C’est auprès de cet organisme que l’on s’inscrit lors de la création de son activité, que l’on déclare son chiffre d’affaires et que l’on règle ses cotisations sociales.
Autrement dit, l’URSSAF est à la fois le guichet administratif, le collecteur de cotisations et un partenaire de suivi tout au long de la vie de l’entreprise.
À travers sa plateforme officielle — autoentrepreneur.urssaf.fr —, le micro-entrepreneur peut :
- créer son auto-entreprise en quelques clics ;
- déclarer mensuellement ou trimestriellement son chiffre d’affaires ;
- payer ses cotisations sociales ;
- et obtenir l’ensemble de ses attestations en ligne.
En contrepartie, l’URSSAF assure le rattachement à la protection sociale (maladie, maternité, retraite, formation professionnelle, etc.) et met à disposition des services d’accompagnement comme l’ACRE ou les aides en cas de difficulté. L’organisme exerce également un rôle de contrôle et de conseil pour garantir la régularité des déclarations et lutter contre le travail dissimulé.
Quel est le rôle de l’URSSAF pour les auto-entrepreneurs ?
L’URSSAF, l’interlocuteur principal du micro-entrepreneur
L’URSSAF (Union de Recouvrement des Cotisations de Sécurité Sociale et d’Allocations Familiales) est l’organisme chargé de collecter les cotisations sociales et de gérer les obligations déclaratives de l’auto-entrepreneur.
C’est auprès de l’URSSAF que le micro-entrepreneur :
- effectue sa déclaration de chiffre d’affaires (mensuelle ou trimestrielle),
- verse ses cotisations sociales,
- et obtient ses attestations de régularité ou de vigilance.

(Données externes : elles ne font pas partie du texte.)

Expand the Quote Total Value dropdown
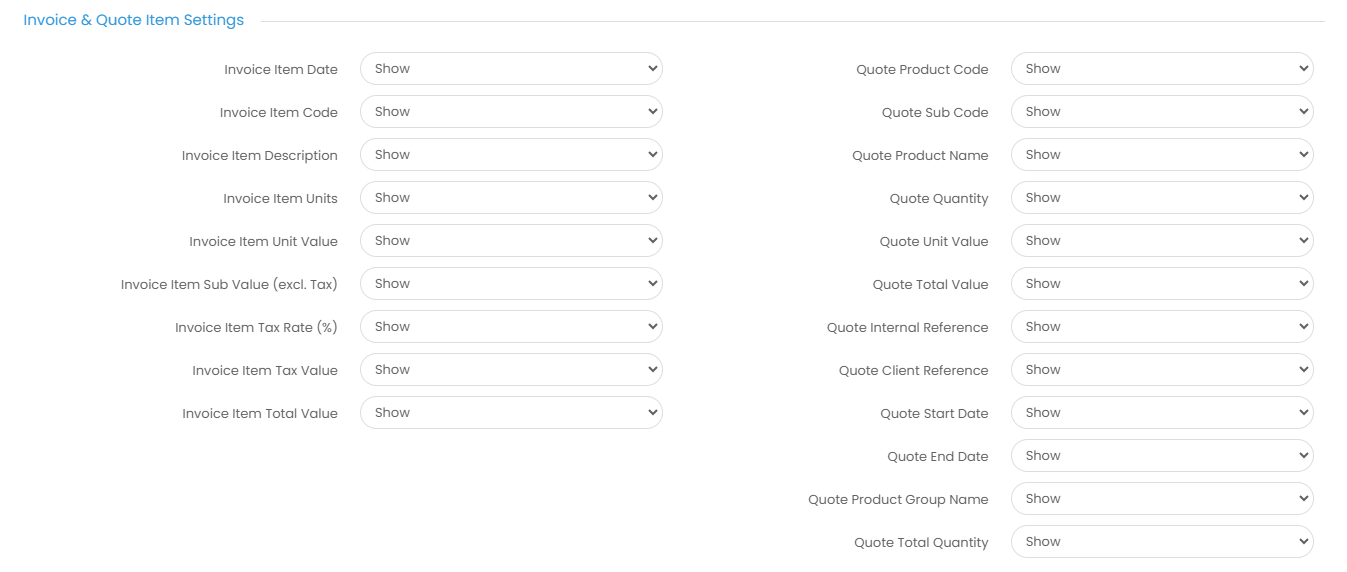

Depuis la réforme du Guichet unique, toutes les démarches de création et de modification d’entreprise sont centralisées sur le site formalites.entreprises.gouv.fr. Mais une fois l’entreprise immatriculée, c’est l’URSSAF qui devient l’interlocuteur de référence pour la gestion du statut et le suivi des cotisations.
Les missions de l’URSSAF
L’URSSAF remplit trois grandes missions auprès des micro-entrepreneurs :
- Le recouvrement des cotisations sociales
Elle calcule et prélève les contributions dues selon le chiffre d’affaires déclaré.
Ces cotisations financent :- l’assurance maladie et maternité,
- les retraites de base et complémentaires,
- les allocations familiales,
- la formation professionnelle,
- et la CSG-CRDS (contribution sociale généralisée).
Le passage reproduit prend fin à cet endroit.